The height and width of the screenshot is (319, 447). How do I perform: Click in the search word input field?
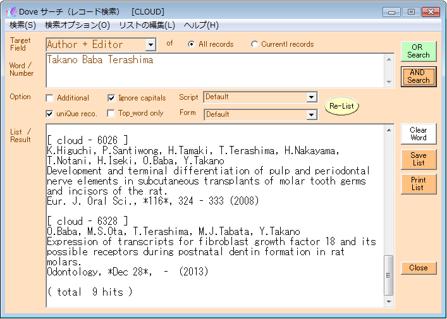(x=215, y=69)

★ ★ ★ ★ ★

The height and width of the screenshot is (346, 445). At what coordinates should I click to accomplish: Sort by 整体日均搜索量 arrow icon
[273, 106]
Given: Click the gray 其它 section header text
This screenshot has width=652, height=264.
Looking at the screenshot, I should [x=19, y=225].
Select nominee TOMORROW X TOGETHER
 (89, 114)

★ ★ ★ ★ ★

→ Richiesta: Per favore, ricopia senza modifiche le righe che partono da quella con "The height and width of the screenshot is (319, 447)." e arrivano fino a quella con "(x=215, y=69)", entrambe incluse. Non inserire le immagini nella risposta.

→ Risposta all'esercizio:
The height and width of the screenshot is (319, 447). How do I perform: Click in the search word input field?
(x=215, y=69)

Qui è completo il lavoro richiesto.